## [ASSIGNMENT]
All lines from the line containing "Viewport: 480px width, 360px height." up to and including the last line of the listing below should be echoed exactly; no other lines belong in the response.

··········

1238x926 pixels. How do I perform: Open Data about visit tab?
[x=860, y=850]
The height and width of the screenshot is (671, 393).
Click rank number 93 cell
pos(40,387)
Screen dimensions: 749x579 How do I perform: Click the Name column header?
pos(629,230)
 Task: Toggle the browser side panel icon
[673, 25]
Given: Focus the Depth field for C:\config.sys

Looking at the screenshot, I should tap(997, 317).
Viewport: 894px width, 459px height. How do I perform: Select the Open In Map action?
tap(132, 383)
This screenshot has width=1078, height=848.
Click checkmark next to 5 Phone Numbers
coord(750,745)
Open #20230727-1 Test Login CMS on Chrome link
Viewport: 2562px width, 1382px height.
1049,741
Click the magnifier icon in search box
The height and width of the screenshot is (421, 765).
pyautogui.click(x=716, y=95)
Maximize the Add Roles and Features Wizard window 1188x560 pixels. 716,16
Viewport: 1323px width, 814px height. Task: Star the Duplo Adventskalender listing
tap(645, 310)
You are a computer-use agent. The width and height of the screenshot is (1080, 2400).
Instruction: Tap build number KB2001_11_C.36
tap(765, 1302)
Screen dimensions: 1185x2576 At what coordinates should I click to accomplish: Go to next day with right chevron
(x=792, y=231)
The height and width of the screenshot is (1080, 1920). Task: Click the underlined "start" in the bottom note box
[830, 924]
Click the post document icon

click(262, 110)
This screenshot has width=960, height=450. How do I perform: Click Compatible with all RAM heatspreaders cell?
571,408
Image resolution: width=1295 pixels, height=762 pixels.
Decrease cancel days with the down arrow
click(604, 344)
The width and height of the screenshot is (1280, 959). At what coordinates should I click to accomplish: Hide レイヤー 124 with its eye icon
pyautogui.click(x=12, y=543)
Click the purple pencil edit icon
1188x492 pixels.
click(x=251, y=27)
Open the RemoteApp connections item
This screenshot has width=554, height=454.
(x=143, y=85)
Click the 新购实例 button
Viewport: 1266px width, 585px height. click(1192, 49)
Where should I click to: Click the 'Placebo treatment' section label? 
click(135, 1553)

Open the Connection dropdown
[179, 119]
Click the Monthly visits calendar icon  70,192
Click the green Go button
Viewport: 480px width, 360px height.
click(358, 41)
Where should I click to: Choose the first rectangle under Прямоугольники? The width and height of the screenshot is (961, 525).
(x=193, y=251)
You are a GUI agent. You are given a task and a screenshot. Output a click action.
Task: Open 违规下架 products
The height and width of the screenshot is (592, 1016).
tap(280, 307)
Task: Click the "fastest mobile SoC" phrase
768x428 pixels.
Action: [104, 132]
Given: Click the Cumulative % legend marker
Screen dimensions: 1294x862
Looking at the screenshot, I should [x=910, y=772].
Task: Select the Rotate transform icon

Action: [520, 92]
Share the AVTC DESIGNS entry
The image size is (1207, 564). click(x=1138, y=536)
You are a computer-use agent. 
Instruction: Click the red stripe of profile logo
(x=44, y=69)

··········

## [ANSWER BOX]
Viewport: 480px width, 360px height.
click(358, 41)
Where should I click to: Choose the first rectangle under Прямоугольники? The width and height of the screenshot is (961, 525).
(x=193, y=251)
You are a GUI agent. You are given a task and a screenshot. Output a click action.
Task: Open 违规下架 products
The height and width of the screenshot is (592, 1016).
tap(280, 307)
Task: Click the "fastest mobile SoC" phrase
768x428 pixels.
Action: [104, 132]
Given: Click the Cumulative % legend marker
Screen dimensions: 1294x862
Looking at the screenshot, I should [x=910, y=772].
Task: Select the Rotate transform icon

Action: [520, 92]
Share the AVTC DESIGNS entry
The image size is (1207, 564). click(x=1138, y=536)
You are a computer-use agent. 
Instruction: Click the red stripe of profile logo
(x=44, y=69)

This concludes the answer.